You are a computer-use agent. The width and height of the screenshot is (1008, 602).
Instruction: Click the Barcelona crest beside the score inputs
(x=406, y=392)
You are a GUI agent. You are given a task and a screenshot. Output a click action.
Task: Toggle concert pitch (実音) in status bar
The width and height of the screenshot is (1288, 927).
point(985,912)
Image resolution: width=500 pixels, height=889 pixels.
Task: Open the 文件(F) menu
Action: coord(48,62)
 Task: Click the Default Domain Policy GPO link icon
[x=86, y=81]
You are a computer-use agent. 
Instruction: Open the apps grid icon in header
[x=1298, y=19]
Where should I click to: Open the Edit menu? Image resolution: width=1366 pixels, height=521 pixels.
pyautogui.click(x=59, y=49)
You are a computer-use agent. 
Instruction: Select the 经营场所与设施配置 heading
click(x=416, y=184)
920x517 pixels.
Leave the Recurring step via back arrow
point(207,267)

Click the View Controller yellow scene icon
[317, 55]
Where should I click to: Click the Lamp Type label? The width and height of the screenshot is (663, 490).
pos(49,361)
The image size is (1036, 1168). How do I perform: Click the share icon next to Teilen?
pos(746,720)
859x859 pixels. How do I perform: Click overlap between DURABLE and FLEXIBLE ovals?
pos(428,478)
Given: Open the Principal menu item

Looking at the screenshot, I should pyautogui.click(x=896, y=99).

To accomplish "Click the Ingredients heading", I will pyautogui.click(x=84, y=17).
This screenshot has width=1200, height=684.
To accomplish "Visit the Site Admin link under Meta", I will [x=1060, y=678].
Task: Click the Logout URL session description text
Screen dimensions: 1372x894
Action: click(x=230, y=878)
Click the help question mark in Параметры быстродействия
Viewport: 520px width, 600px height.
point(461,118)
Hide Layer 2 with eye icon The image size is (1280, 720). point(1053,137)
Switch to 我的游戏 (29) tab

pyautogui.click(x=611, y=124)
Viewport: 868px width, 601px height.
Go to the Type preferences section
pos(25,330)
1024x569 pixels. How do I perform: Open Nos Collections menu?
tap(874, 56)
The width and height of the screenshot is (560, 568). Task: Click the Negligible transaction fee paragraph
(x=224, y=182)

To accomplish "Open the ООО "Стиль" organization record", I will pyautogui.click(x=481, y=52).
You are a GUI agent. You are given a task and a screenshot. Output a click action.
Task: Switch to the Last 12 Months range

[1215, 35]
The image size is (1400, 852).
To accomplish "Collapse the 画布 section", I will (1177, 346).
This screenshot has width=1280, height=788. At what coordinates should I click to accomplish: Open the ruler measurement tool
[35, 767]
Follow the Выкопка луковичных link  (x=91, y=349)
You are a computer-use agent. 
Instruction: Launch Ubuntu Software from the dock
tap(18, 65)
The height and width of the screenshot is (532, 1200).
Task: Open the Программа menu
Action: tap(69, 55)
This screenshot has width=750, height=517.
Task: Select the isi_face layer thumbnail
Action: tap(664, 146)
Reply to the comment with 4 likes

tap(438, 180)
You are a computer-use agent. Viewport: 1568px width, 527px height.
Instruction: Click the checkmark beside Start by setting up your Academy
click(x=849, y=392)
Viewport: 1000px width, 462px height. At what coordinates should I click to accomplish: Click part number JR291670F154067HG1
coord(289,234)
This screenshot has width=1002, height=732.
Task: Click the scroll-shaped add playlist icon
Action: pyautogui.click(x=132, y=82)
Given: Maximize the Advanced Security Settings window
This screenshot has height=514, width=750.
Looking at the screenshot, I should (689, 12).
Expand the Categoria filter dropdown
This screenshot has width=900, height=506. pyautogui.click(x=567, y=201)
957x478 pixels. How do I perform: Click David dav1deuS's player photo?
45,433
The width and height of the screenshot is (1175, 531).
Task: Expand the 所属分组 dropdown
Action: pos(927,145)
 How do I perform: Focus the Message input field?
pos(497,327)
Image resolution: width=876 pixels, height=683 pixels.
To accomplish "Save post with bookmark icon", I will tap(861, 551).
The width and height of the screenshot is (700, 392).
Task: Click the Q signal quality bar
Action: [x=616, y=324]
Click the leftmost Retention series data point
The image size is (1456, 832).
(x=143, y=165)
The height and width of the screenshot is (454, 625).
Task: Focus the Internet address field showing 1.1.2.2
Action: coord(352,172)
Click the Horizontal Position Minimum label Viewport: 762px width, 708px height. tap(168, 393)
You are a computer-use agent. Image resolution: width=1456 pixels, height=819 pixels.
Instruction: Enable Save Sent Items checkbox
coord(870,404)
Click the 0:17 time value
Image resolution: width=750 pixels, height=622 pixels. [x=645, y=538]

● ● ●

→ **Assignment**
Your output should be an exact transcription of the line that holds "Click the Horizontal" and each line after it through the end of the listing above.

→ **Written solution**
Click the Horizontal Position Minimum label Viewport: 762px width, 708px height. tap(168, 393)
You are a computer-use agent. Image resolution: width=1456 pixels, height=819 pixels.
Instruction: Enable Save Sent Items checkbox
coord(870,404)
Click the 0:17 time value
Image resolution: width=750 pixels, height=622 pixels. [x=645, y=538]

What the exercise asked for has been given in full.